Tool

Hash Generator

Compute cryptographic hashes using MD5, SHA-1, SHA-256, SHA-384, or SHA-512. Uses the Web Cryptography API — all computation is client-side.

Hash Result (SHA-256)
Enter text above to generate a hash

Uses the Web Cryptography API's SubtleCrypto interface. All computation is client-side.

How to Use This Tool

Type or paste your input text into the text area. The hash is computed automatically as you type using your browser's Web Crypto API (SHA family) or a pure-JS implementation (MD5).

Select the hash algorithm from the dropdown: MD5 (legacy, 128-bit), SHA-1 (legacy, 160-bit), SHA-256 (recommended, 256-bit), SHA-384 (384-bit), or SHA-512 (512-bit). The output updates instantly.

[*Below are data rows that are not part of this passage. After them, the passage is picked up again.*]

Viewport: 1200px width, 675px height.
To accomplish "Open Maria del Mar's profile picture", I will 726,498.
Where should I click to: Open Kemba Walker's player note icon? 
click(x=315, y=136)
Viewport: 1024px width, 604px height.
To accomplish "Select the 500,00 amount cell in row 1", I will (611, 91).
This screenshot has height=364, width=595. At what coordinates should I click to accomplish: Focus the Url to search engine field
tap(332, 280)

The result is the hex-encoded hash of your input. Hash functions are one-way — the same input always produces the same output, but you cannot reverse the hash to recover the original input.

Code Examples

const crypto = require('crypto');

// SHA-256
const hash256 = crypto
  .createHash('sha256')
  .update('your input text')
  .digest('hex');
console.log(hash256);

// SHA-512
const hash512 = crypto
  .createHash('sha512')
  .update('your input text')
  .digest('hex');
console.log(hash512);

Frequently Asked Questions

Which hash algorithm should I use?

For data integrity verification and HMAC, use SHA-256 or SHA-512. For password hashing, do NOT use raw SHA — use bcrypt, Argon2, or scrypt instead, which are designed to be slow and resist brute-force attacks. MD5 and SHA-1 are cryptographically broken and should only be used for non-security purposes like checksums.

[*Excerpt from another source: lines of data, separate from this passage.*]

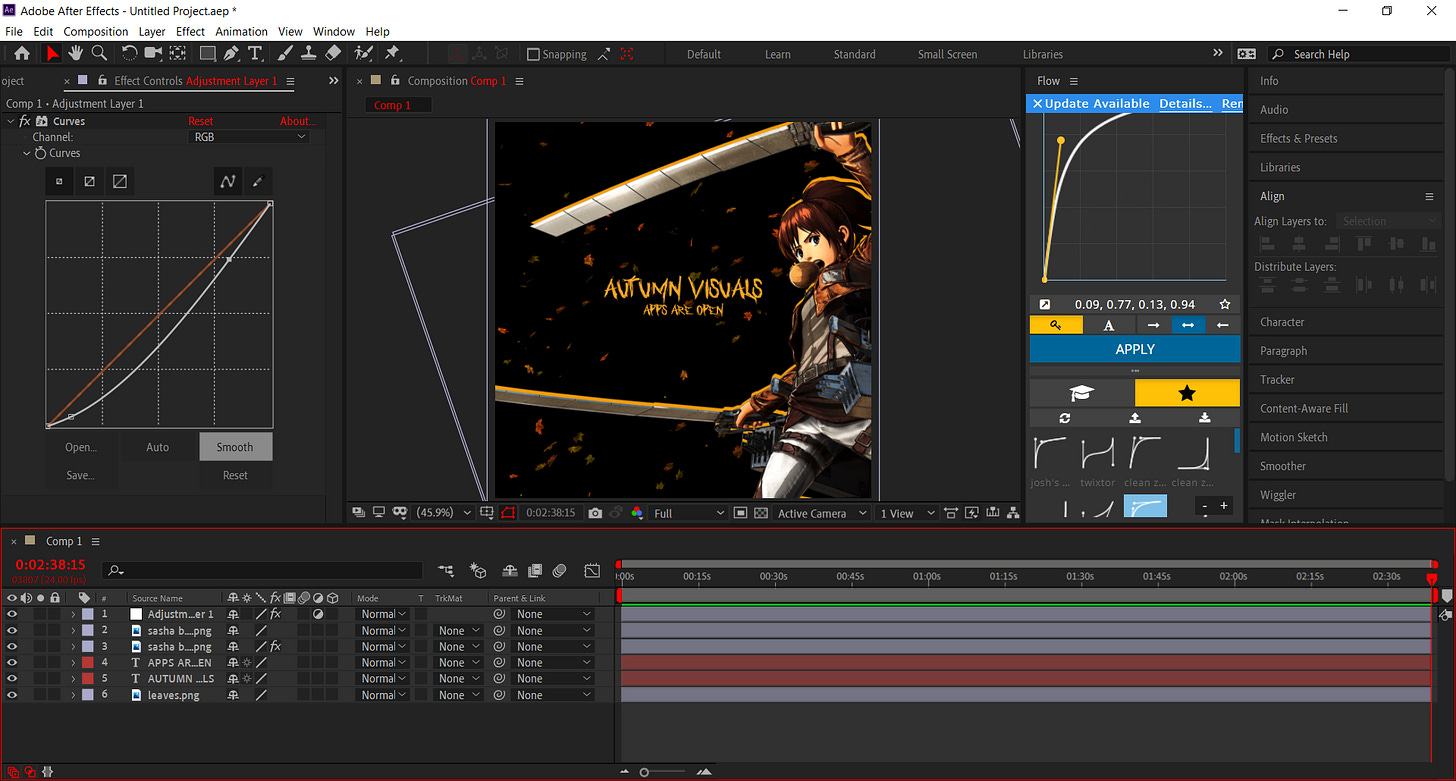Screen dimensions: 1456x781
Task: Open the Channel RGB dropdown
Action: coord(249,137)
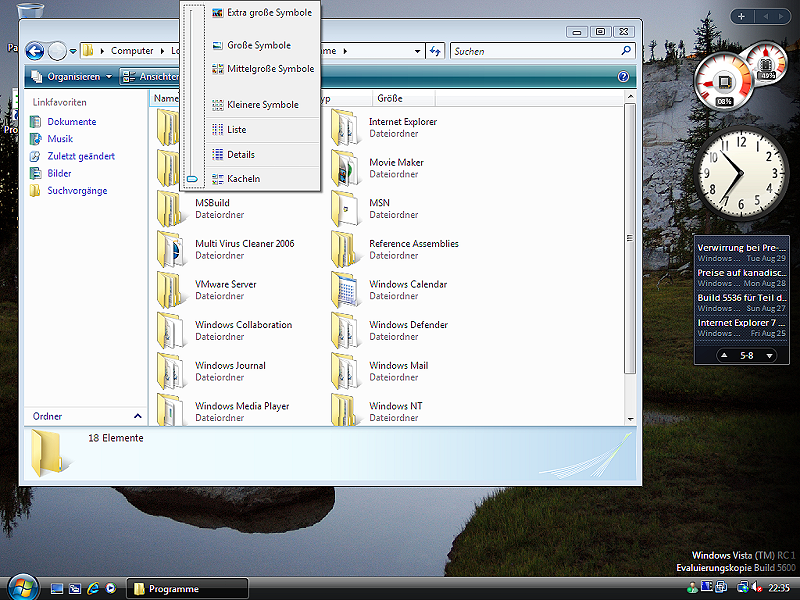Viewport: 800px width, 600px height.
Task: Open the Bilder favorite link
Action: click(x=59, y=173)
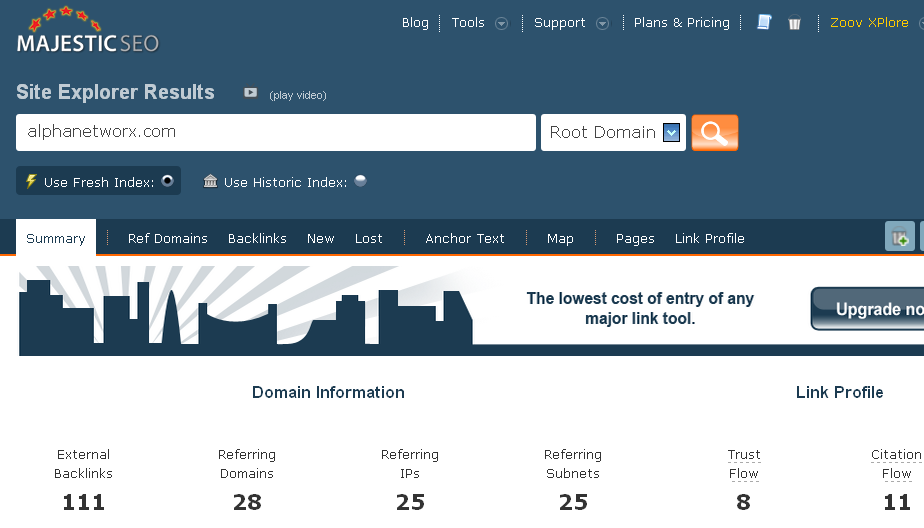Click the orange search magnifier button
The height and width of the screenshot is (528, 924).
714,132
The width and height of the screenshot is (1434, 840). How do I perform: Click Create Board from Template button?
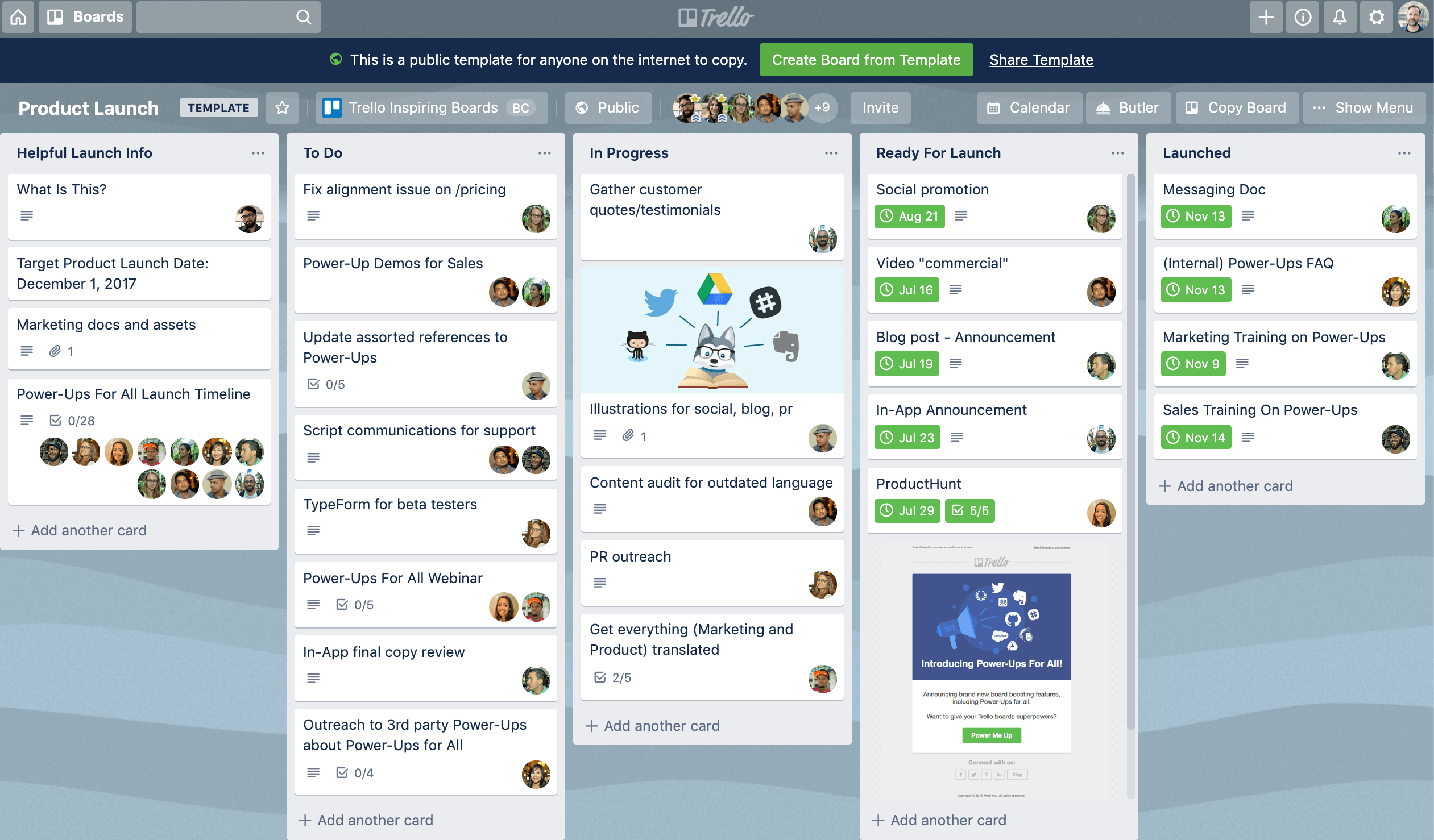tap(866, 60)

Can I hash a file with this tool?

This tool hashes text input. To hash a file, use the sha256sum command in Linux/macOS (sha256sum filename), or certutil -hashfile filename SHA256 in Windows. For browser-based file hashing, you would need to read the file as an ArrayBuffer and pass it to the Web Crypto API.

Is my input sent to a server?

No. All hashing runs entirely in your browser. Your text never leaves your device. You can verify this by checking the Network tab in your browser's developer tools — there are no outbound requests when you type.

Why do the same words hash differently with different algorithms?

Each algorithm uses a different mathematical function and produces a fixed-length output specific to that algorithm: MD5 produces 128-bit (32 hex char) outputs, SHA-256 produces 256-bit (64 hex char) outputs, and SHA-512 produces 512-bit (128 hex char) outputs. The same input fed to different algorithms will always produce completely different hashes.